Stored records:
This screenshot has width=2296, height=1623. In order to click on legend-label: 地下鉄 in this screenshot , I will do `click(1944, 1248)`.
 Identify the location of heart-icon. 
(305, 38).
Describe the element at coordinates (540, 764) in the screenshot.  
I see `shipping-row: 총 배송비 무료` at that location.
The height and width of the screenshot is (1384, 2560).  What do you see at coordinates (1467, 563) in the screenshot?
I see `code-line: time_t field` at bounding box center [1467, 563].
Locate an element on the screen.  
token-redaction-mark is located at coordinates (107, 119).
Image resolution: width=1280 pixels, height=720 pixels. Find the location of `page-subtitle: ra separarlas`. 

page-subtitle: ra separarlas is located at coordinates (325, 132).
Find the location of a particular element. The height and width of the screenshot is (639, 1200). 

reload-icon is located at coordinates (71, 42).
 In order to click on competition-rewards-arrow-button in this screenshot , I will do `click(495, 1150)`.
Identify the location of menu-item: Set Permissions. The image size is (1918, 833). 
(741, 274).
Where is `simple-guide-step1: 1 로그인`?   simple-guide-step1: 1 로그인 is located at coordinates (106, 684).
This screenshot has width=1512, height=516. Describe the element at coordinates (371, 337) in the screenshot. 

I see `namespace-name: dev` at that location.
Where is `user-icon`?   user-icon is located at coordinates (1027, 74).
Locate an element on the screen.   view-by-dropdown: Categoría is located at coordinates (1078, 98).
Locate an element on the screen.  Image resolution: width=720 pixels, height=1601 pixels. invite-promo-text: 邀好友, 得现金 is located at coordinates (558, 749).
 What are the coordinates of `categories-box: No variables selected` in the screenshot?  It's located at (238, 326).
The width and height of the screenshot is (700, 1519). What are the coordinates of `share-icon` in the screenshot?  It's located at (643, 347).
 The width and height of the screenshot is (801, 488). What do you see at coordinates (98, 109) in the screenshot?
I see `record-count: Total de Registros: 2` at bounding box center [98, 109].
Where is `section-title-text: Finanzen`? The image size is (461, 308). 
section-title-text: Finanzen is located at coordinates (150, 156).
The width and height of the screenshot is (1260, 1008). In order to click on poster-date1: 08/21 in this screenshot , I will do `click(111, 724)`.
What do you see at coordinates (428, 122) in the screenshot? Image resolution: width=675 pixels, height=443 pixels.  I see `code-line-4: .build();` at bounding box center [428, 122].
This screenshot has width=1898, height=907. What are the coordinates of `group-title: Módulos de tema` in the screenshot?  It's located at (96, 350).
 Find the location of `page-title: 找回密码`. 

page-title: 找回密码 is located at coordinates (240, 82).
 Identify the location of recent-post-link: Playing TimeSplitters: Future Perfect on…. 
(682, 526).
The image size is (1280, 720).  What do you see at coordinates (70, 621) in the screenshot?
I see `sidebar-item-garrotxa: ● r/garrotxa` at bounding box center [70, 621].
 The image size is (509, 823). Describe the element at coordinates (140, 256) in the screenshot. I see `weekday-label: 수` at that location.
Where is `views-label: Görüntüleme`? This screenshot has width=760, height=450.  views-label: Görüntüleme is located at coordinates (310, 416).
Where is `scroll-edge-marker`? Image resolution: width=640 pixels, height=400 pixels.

WORK TASK: Return all of the data above verbatim, reproducing every line without any alteration.

REPLY:
This screenshot has width=2296, height=1623. In order to click on legend-label: 地下鉄 in this screenshot , I will do `click(1944, 1248)`.
 Identify the location of heart-icon. 
(305, 38).
Describe the element at coordinates (540, 764) in the screenshot.  
I see `shipping-row: 총 배송비 무료` at that location.
The height and width of the screenshot is (1384, 2560).  What do you see at coordinates (1467, 563) in the screenshot?
I see `code-line: time_t field` at bounding box center [1467, 563].
Locate an element on the screen.  
token-redaction-mark is located at coordinates (107, 119).
Image resolution: width=1280 pixels, height=720 pixels. Find the location of `page-subtitle: ra separarlas`. 

page-subtitle: ra separarlas is located at coordinates (325, 132).
Find the location of a particular element. The height and width of the screenshot is (639, 1200). 

reload-icon is located at coordinates (71, 42).
 In order to click on competition-rewards-arrow-button in this screenshot , I will do `click(495, 1150)`.
Identify the location of menu-item: Set Permissions. The image size is (1918, 833). 
(741, 274).
Where is `simple-guide-step1: 1 로그인`?   simple-guide-step1: 1 로그인 is located at coordinates (106, 684).
This screenshot has width=1512, height=516. Describe the element at coordinates (371, 337) in the screenshot. 

I see `namespace-name: dev` at that location.
Where is `user-icon`?   user-icon is located at coordinates (1027, 74).
Locate an element on the screen.   view-by-dropdown: Categoría is located at coordinates (1078, 98).
Locate an element on the screen.  Image resolution: width=720 pixels, height=1601 pixels. invite-promo-text: 邀好友, 得现金 is located at coordinates (558, 749).
 What are the coordinates of `categories-box: No variables selected` in the screenshot?  It's located at (238, 326).
The width and height of the screenshot is (700, 1519). What are the coordinates of `share-icon` in the screenshot?  It's located at (643, 347).
 The width and height of the screenshot is (801, 488). What do you see at coordinates (98, 109) in the screenshot?
I see `record-count: Total de Registros: 2` at bounding box center [98, 109].
Where is `section-title-text: Finanzen`? The image size is (461, 308). 
section-title-text: Finanzen is located at coordinates (150, 156).
The width and height of the screenshot is (1260, 1008). In order to click on poster-date1: 08/21 in this screenshot , I will do `click(111, 724)`.
What do you see at coordinates (428, 122) in the screenshot? Image resolution: width=675 pixels, height=443 pixels.  I see `code-line-4: .build();` at bounding box center [428, 122].
This screenshot has width=1898, height=907. What are the coordinates of `group-title: Módulos de tema` in the screenshot?  It's located at (96, 350).
 Find the location of `page-title: 找回密码`. 

page-title: 找回密码 is located at coordinates (240, 82).
 Identify the location of recent-post-link: Playing TimeSplitters: Future Perfect on…. 
(682, 526).
The image size is (1280, 720).  What do you see at coordinates (70, 621) in the screenshot?
I see `sidebar-item-garrotxa: ● r/garrotxa` at bounding box center [70, 621].
 The image size is (509, 823). Describe the element at coordinates (140, 256) in the screenshot. I see `weekday-label: 수` at that location.
Where is `views-label: Görüntüleme`? This screenshot has width=760, height=450.  views-label: Görüntüleme is located at coordinates (310, 416).
Where is `scroll-edge-marker`? Image resolution: width=640 pixels, height=400 pixels.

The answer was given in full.